--- Begin Document ---

15. A process useful in installing a duct segment having
perforations along a longitudinal axis within a cavity containing a
first fluid, said process comprising:
attaching radial inflow restriction devices to said
perforations;
attaching an axial flow restriction device to said duct segment,
wherein said duct segment and said restriction devices form a
flotation portion substantially containing a second fluid which is
less dense than said first fluid when said duct segment is
translated into a position within said cavity;
translating said flotation portion into said position within said
cavity such that a first fluid pressure proximate to said flotation
portion exceeds a second fluid pressure within said flotation
portion by at least about 250 psi; and
drilling out at least a portion of said axial flow restriction
device and removing said second fluid from said flotation
cavity.
16. The process of claim 15 wherein the attaching an axial flow
restriction device step comprises attaching a plurality of axial
flow restriction devices along said longitudinal axis.

--- End Document ---

#### Problem set:
1. Answer these questions about the patent claims:
(a) What devices are attached to the perforations of the duct segment?
(b) By at least how much must the first fluid pressure near the flotation portion exceed the pressure inside it?
(c) Under claim 16, where are the multiple axial flow restriction devices attached?
2. Proceed with the patent claims, beginning right after the last claim shown.

--- Begin Data records ---

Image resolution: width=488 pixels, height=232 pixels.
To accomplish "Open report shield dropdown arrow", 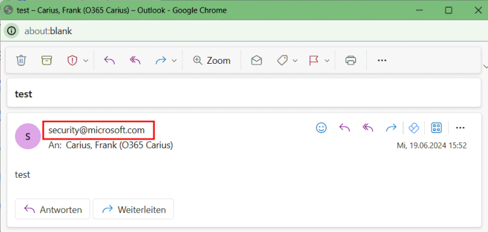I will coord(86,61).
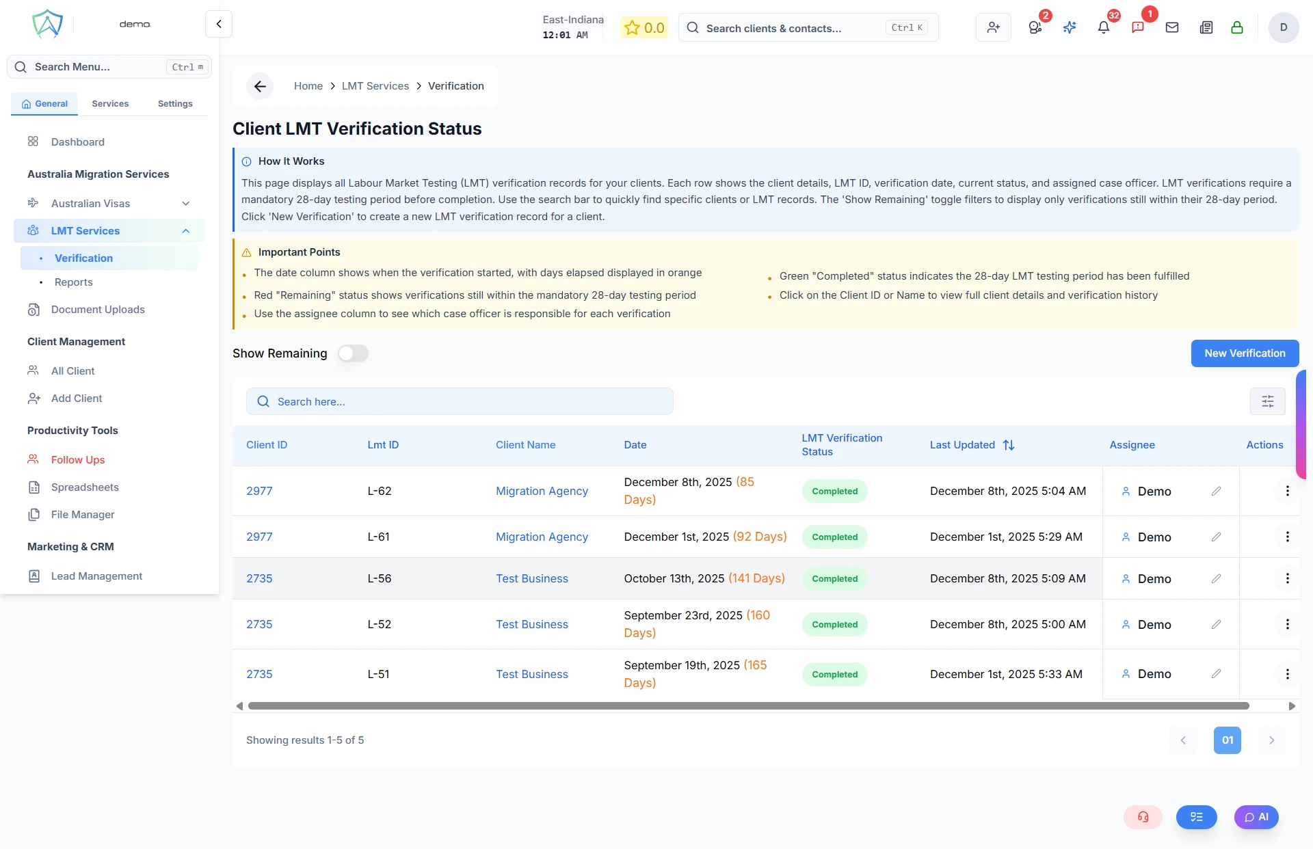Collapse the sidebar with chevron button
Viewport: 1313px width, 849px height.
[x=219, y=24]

--- End Data records ---
--- Begin Data records ---

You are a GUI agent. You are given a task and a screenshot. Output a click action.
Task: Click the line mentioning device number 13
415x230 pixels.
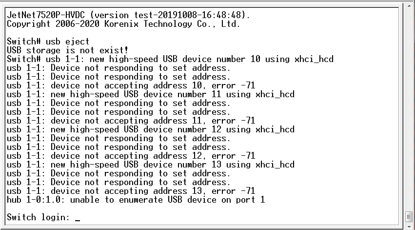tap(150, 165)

--- End Data records ---

#### The answers:
1.
(a) Radial inflow restriction devices.
(b) By at least about 250 psi.
(c) Along the longitudinal axis of the duct segment.

2.
17. The process of claim 16 which also comprises the step of
drilling out a portion of said radial inflow restriction devices,
wherein said drilling out a portion of said radial inflow
restriction devices enables a radially inward flow of said first
fluid when said duct segment is located at said position.
18. The process of claim 17 which also comprises the step of
flowing a gravel packing slurry through said duct segment after the
step of drilling out said axial flow restriction device.
19. The process of claim 18 wherein said cavity is a subsurface
borehole, said duct segment is a casing string, said first fluid is
a drilling mud, and said second fluid is air, said process also
comprising the step of attaching a second duct segment which does
not include a flotation portion after said translating step.
20. An apparatus useful in installing a perforated duct segment
into a well containing a first fluid at an underground location
below a surface, said apparatus comprising:
a plurality of plugs for sealing said perforations and forming a
portion of a wall of a cavity for containing a second fluid having
a density less than said first fluid;
an insert substantially located within said duct segment and
sealing an upper end of said cavity, wherein said insert allows
said cavity to be substantially filled with said second fluid when
said duct segment is within said well; and
a tool for removing said second fluid from said cavity through said
duct segment towards said surface and for unsealing said plugs at
said perforations when said cavity is located at said underground
location.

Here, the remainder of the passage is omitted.